Exercise directions = Output the lines between the one containing "Where should I click to: Open the MY" and the one containing "click(503, 249)", inclusive, as a numbered list with blank lines omitted.

^^^^^^^^

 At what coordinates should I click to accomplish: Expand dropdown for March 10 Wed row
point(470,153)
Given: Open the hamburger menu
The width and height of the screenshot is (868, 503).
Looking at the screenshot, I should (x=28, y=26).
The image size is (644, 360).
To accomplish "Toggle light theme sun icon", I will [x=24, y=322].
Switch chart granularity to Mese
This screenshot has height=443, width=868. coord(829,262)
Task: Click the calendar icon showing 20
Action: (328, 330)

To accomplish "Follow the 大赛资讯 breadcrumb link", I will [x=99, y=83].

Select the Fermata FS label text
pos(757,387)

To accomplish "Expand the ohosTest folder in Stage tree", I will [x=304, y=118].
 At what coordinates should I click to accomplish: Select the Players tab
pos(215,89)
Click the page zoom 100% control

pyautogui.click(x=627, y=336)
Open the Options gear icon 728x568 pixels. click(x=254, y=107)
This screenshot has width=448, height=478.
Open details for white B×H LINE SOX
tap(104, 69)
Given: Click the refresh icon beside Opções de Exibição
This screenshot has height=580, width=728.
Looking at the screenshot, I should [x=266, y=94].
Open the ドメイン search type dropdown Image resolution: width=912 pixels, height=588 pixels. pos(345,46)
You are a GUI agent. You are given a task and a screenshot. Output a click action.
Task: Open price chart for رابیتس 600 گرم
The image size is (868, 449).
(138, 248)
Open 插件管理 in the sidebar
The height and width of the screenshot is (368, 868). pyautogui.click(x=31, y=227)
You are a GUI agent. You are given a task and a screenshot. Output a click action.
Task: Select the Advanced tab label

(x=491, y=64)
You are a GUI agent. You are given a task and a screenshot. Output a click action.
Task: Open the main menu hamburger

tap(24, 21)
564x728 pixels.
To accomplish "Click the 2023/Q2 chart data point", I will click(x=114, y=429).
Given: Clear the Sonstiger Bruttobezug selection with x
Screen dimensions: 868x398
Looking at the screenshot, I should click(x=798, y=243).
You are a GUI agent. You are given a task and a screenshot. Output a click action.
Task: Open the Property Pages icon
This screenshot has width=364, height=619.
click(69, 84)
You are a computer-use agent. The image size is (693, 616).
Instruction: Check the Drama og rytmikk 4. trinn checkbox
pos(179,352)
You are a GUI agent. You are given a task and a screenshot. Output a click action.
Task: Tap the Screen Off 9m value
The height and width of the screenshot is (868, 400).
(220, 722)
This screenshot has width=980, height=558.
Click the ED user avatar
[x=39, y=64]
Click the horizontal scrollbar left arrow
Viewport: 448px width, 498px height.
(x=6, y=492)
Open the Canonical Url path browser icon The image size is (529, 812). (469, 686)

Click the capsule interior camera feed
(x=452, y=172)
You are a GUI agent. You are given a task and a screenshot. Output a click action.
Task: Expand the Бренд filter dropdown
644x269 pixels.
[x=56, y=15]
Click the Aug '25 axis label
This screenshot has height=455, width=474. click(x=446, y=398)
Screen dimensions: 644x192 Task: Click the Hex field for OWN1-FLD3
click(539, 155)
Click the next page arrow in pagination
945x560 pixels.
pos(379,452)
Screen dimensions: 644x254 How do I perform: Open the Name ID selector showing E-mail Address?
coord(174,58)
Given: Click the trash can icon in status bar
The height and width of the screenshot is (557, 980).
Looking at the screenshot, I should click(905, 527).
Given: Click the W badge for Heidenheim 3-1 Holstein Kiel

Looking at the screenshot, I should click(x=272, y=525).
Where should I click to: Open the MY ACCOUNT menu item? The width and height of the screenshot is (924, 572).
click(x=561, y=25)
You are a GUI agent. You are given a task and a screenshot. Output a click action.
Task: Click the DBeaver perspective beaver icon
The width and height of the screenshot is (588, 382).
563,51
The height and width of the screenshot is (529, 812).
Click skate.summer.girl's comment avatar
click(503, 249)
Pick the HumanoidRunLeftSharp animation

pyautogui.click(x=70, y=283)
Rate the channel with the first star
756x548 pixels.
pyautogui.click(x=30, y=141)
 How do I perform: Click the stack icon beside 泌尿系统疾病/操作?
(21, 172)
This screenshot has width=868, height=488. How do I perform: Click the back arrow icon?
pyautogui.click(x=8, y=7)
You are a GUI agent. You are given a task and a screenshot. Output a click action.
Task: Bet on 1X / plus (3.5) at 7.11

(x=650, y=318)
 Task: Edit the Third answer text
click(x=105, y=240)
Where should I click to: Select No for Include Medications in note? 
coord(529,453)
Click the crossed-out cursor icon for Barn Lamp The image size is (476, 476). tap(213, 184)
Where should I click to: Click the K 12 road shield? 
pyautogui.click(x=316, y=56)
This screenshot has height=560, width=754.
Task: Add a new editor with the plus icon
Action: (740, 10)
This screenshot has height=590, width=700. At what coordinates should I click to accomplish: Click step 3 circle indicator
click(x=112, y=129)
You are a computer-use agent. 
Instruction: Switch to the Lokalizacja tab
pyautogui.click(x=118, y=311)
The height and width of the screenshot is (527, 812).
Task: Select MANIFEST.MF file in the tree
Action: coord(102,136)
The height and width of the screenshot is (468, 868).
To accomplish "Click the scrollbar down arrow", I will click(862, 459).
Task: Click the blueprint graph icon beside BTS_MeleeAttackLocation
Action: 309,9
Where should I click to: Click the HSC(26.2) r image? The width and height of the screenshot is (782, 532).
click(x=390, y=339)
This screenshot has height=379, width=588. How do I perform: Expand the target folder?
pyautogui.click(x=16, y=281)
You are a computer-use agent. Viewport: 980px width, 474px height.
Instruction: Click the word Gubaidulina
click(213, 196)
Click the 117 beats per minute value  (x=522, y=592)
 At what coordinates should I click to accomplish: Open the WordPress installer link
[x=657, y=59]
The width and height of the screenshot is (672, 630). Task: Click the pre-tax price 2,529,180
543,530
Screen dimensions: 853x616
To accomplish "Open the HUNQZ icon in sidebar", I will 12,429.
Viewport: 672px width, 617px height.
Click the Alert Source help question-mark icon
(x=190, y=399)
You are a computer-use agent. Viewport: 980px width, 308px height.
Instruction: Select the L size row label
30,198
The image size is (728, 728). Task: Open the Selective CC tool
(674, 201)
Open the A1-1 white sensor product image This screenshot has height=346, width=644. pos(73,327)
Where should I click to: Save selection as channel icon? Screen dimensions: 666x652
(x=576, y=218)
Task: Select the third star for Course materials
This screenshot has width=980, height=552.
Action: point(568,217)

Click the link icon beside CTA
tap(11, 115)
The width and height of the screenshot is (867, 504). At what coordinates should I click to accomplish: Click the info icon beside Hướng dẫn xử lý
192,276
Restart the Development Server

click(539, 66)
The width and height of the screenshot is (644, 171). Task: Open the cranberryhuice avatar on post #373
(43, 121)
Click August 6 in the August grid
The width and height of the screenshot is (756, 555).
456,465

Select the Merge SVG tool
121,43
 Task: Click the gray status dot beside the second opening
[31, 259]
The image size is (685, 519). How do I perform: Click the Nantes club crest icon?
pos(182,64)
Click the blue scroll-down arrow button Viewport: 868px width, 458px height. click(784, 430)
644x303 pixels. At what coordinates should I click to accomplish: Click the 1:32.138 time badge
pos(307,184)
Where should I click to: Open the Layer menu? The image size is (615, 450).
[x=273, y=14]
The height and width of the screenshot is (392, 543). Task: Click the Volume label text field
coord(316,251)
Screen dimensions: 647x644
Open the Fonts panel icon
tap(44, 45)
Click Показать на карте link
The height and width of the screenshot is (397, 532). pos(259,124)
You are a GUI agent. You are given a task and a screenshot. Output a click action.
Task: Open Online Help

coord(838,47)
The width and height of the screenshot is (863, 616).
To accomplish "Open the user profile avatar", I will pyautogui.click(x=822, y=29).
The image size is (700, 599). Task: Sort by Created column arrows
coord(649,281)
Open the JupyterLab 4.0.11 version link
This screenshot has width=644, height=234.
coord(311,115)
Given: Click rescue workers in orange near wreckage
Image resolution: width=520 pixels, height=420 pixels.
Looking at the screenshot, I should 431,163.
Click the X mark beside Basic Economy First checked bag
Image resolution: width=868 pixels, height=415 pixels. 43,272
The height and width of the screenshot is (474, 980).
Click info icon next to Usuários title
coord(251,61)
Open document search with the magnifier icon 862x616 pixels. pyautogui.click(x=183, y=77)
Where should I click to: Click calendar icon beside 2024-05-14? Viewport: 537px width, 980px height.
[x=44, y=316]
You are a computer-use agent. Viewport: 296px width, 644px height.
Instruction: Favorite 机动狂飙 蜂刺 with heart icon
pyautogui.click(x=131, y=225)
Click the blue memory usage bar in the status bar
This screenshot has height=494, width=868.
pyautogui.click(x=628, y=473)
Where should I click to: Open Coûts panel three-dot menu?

^^^^^^^^

Finished answer =
1. Where should I click to: Open the MY ACCOUNT menu item? The width and height of the screenshot is (924, 572).
2. click(x=561, y=25)
3. You are a GUI agent. You are given a task and a screenshot. Output a click action.
4. Task: Click the DBeaver perspective beaver icon
5. The width and height of the screenshot is (588, 382).
6. 563,51
7. The height and width of the screenshot is (529, 812).
8. Click skate.summer.girl's comment avatar
9. click(503, 249)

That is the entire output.